Stored items

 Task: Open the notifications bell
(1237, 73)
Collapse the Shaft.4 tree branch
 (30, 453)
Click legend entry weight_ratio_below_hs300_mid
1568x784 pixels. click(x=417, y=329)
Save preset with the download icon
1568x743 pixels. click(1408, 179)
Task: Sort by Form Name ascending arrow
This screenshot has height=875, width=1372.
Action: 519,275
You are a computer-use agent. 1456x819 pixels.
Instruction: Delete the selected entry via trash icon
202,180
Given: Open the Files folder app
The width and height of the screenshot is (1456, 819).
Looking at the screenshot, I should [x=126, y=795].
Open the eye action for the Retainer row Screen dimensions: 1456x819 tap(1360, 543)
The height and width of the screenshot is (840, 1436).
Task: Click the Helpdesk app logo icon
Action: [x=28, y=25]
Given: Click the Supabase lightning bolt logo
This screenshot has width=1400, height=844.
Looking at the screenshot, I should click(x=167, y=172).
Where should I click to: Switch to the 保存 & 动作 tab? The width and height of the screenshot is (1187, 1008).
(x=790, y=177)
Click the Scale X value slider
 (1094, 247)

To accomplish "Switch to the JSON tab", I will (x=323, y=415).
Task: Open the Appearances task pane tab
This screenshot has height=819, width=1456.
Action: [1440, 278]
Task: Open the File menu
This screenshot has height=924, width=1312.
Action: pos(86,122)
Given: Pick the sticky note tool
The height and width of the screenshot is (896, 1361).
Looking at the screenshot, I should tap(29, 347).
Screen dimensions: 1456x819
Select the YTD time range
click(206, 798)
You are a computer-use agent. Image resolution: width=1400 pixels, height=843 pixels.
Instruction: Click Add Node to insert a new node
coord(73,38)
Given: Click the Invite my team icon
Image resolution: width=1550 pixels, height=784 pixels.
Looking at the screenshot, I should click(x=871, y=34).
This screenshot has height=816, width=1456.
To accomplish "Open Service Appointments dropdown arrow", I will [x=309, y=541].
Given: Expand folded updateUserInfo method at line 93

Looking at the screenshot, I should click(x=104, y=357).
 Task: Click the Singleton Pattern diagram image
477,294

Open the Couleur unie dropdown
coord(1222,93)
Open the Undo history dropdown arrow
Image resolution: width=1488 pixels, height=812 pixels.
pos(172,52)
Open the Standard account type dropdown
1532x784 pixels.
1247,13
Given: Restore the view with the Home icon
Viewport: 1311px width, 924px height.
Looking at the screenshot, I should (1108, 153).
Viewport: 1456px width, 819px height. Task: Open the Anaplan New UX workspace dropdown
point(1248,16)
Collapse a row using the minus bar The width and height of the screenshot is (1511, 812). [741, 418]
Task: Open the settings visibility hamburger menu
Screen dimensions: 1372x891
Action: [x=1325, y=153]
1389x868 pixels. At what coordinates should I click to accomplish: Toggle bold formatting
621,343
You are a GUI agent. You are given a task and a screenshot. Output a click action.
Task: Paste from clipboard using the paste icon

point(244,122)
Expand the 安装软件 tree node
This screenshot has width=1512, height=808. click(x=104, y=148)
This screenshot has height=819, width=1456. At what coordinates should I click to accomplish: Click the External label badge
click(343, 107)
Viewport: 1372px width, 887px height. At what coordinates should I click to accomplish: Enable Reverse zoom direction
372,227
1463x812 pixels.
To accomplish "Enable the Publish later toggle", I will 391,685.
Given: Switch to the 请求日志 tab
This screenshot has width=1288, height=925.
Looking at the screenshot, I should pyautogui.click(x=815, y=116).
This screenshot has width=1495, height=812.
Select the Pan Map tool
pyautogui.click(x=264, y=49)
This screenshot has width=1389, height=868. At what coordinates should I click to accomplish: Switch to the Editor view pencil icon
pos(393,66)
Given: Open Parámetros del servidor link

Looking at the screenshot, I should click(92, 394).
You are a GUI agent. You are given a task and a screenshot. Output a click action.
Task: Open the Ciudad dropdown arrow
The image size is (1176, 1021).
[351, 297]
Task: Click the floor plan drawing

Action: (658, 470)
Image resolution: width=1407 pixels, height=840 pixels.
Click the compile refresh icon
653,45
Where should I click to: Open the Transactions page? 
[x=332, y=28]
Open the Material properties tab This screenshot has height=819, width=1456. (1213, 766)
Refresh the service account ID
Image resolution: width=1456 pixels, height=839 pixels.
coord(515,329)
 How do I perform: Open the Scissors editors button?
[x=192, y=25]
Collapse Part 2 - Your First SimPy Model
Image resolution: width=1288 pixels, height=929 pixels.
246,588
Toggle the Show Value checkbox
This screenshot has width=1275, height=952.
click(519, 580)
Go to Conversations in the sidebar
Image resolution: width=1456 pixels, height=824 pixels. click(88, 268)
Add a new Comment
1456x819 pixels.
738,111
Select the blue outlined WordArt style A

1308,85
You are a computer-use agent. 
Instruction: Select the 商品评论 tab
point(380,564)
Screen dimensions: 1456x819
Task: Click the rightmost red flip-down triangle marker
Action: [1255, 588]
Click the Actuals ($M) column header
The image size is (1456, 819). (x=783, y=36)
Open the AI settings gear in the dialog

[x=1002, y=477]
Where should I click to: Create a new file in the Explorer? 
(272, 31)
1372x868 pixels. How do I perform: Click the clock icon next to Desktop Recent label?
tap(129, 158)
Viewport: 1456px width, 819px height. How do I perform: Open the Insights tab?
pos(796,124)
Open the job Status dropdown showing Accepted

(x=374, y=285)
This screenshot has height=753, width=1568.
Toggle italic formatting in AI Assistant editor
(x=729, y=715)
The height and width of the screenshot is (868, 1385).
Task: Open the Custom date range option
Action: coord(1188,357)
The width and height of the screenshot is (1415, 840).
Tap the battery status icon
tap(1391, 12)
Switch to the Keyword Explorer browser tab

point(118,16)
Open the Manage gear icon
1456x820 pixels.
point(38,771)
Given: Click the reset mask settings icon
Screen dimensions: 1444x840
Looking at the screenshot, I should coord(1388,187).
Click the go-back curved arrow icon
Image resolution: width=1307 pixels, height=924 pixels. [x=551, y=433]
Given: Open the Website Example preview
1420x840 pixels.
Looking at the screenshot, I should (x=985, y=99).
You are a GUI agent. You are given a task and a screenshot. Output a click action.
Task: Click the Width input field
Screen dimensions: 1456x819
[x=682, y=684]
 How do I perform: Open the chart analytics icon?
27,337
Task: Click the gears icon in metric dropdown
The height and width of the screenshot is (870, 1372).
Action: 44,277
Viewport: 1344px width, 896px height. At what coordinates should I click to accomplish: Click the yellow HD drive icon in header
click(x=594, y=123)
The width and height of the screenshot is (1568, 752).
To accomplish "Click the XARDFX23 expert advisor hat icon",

Task
All of the entries above need to be retyped exactly.

The answer
 Task: Open the notifications bell
(1237, 73)
Collapse the Shaft.4 tree branch
 (30, 453)
Click legend entry weight_ratio_below_hs300_mid
1568x784 pixels. click(x=417, y=329)
Save preset with the download icon
1568x743 pixels. click(1408, 179)
Task: Sort by Form Name ascending arrow
This screenshot has height=875, width=1372.
Action: 519,275
You are a computer-use agent. 1456x819 pixels.
Instruction: Delete the selected entry via trash icon
202,180
Given: Open the Files folder app
The width and height of the screenshot is (1456, 819).
Looking at the screenshot, I should [x=126, y=795].
Open the eye action for the Retainer row Screen dimensions: 1456x819 tap(1360, 543)
The height and width of the screenshot is (840, 1436).
Task: Click the Helpdesk app logo icon
Action: [x=28, y=25]
Given: Click the Supabase lightning bolt logo
This screenshot has width=1400, height=844.
Looking at the screenshot, I should click(x=167, y=172).
Where should I click to: Switch to the 保存 & 动作 tab? The width and height of the screenshot is (1187, 1008).
(x=790, y=177)
Click the Scale X value slider
 (1094, 247)

To accomplish "Switch to the JSON tab", I will (x=323, y=415).
Task: Open the Appearances task pane tab
This screenshot has height=819, width=1456.
Action: [1440, 278]
Task: Open the File menu
This screenshot has height=924, width=1312.
Action: pos(86,122)
Given: Pick the sticky note tool
The height and width of the screenshot is (896, 1361).
Looking at the screenshot, I should tap(29, 347).
Screen dimensions: 1456x819
Select the YTD time range
click(206, 798)
You are a computer-use agent. Image resolution: width=1400 pixels, height=843 pixels.
Instruction: Click Add Node to insert a new node
coord(73,38)
Given: Click the Invite my team icon
Image resolution: width=1550 pixels, height=784 pixels.
Looking at the screenshot, I should click(x=871, y=34).
This screenshot has height=816, width=1456.
To accomplish "Open Service Appointments dropdown arrow", I will [x=309, y=541].
Given: Expand folded updateUserInfo method at line 93

Looking at the screenshot, I should click(x=104, y=357).
 Task: Click the Singleton Pattern diagram image
477,294

Open the Couleur unie dropdown
coord(1222,93)
Open the Undo history dropdown arrow
Image resolution: width=1488 pixels, height=812 pixels.
pos(172,52)
Open the Standard account type dropdown
1532x784 pixels.
1247,13
Given: Restore the view with the Home icon
Viewport: 1311px width, 924px height.
Looking at the screenshot, I should (1108, 153).
Viewport: 1456px width, 819px height. Task: Open the Anaplan New UX workspace dropdown
point(1248,16)
Collapse a row using the minus bar The width and height of the screenshot is (1511, 812). [741, 418]
Task: Open the settings visibility hamburger menu
Screen dimensions: 1372x891
Action: [x=1325, y=153]
1389x868 pixels. At what coordinates should I click to accomplish: Toggle bold formatting
621,343
You are a GUI agent. You are given a task and a screenshot. Output a click action.
Task: Paste from clipboard using the paste icon

point(244,122)
Expand the 安装软件 tree node
This screenshot has width=1512, height=808. click(x=104, y=148)
This screenshot has height=819, width=1456. At what coordinates should I click to accomplish: Click the External label badge
click(343, 107)
Viewport: 1372px width, 887px height. At what coordinates should I click to accomplish: Enable Reverse zoom direction
372,227
1463x812 pixels.
To accomplish "Enable the Publish later toggle", I will 391,685.
Given: Switch to the 请求日志 tab
This screenshot has width=1288, height=925.
Looking at the screenshot, I should pyautogui.click(x=815, y=116).
This screenshot has width=1495, height=812.
Select the Pan Map tool
pyautogui.click(x=264, y=49)
This screenshot has width=1389, height=868. At what coordinates should I click to accomplish: Switch to the Editor view pencil icon
pos(393,66)
Given: Open Parámetros del servidor link

Looking at the screenshot, I should click(92, 394).
You are a GUI agent. You are given a task and a screenshot. Output a click action.
Task: Open the Ciudad dropdown arrow
The image size is (1176, 1021).
[351, 297]
Task: Click the floor plan drawing

Action: (658, 470)
Image resolution: width=1407 pixels, height=840 pixels.
Click the compile refresh icon
653,45
Where should I click to: Open the Transactions page? 
[x=332, y=28]
Open the Material properties tab This screenshot has height=819, width=1456. (1213, 766)
Refresh the service account ID
Image resolution: width=1456 pixels, height=839 pixels.
coord(515,329)
 How do I perform: Open the Scissors editors button?
[x=192, y=25]
Collapse Part 2 - Your First SimPy Model
Image resolution: width=1288 pixels, height=929 pixels.
246,588
Toggle the Show Value checkbox
This screenshot has width=1275, height=952.
click(519, 580)
Go to Conversations in the sidebar
Image resolution: width=1456 pixels, height=824 pixels. click(88, 268)
Add a new Comment
1456x819 pixels.
738,111
Select the blue outlined WordArt style A

1308,85
You are a computer-use agent. 
Instruction: Select the 商品评论 tab
point(380,564)
Screen dimensions: 1456x819
Task: Click the rightmost red flip-down triangle marker
Action: [1255, 588]
Click the Actuals ($M) column header
The image size is (1456, 819). (x=783, y=36)
Open the AI settings gear in the dialog

[x=1002, y=477]
Where should I click to: Create a new file in the Explorer? 
(272, 31)
1372x868 pixels. How do I perform: Click the clock icon next to Desktop Recent label?
tap(129, 158)
Viewport: 1456px width, 819px height. How do I perform: Open the Insights tab?
pos(796,124)
Open the job Status dropdown showing Accepted

(x=374, y=285)
This screenshot has height=753, width=1568.
Toggle italic formatting in AI Assistant editor
(x=729, y=715)
The height and width of the screenshot is (868, 1385).
Task: Open the Custom date range option
Action: coord(1188,357)
The width and height of the screenshot is (1415, 840).
Tap the battery status icon
tap(1391, 12)
Switch to the Keyword Explorer browser tab

point(118,16)
Open the Manage gear icon
1456x820 pixels.
point(38,771)
Given: Click the reset mask settings icon
Screen dimensions: 1444x840
Looking at the screenshot, I should coord(1388,187).
Click the go-back curved arrow icon
Image resolution: width=1307 pixels, height=924 pixels. [x=551, y=433]
Given: Open the Website Example preview
1420x840 pixels.
Looking at the screenshot, I should (x=985, y=99).
You are a GUI agent. You are given a task and a screenshot. Output a click action.
Task: Click the Width input field
Screen dimensions: 1456x819
[x=682, y=684]
 How do I perform: Open the chart analytics icon?
27,337
Task: Click the gears icon in metric dropdown
The height and width of the screenshot is (870, 1372).
Action: 44,277
Viewport: 1344px width, 896px height. At what coordinates should I click to accomplish: Click the yellow HD drive icon in header
click(x=594, y=123)
The width and height of the screenshot is (1568, 752).
To accomplish "Click the XARDFX23 expert advisor hat icon",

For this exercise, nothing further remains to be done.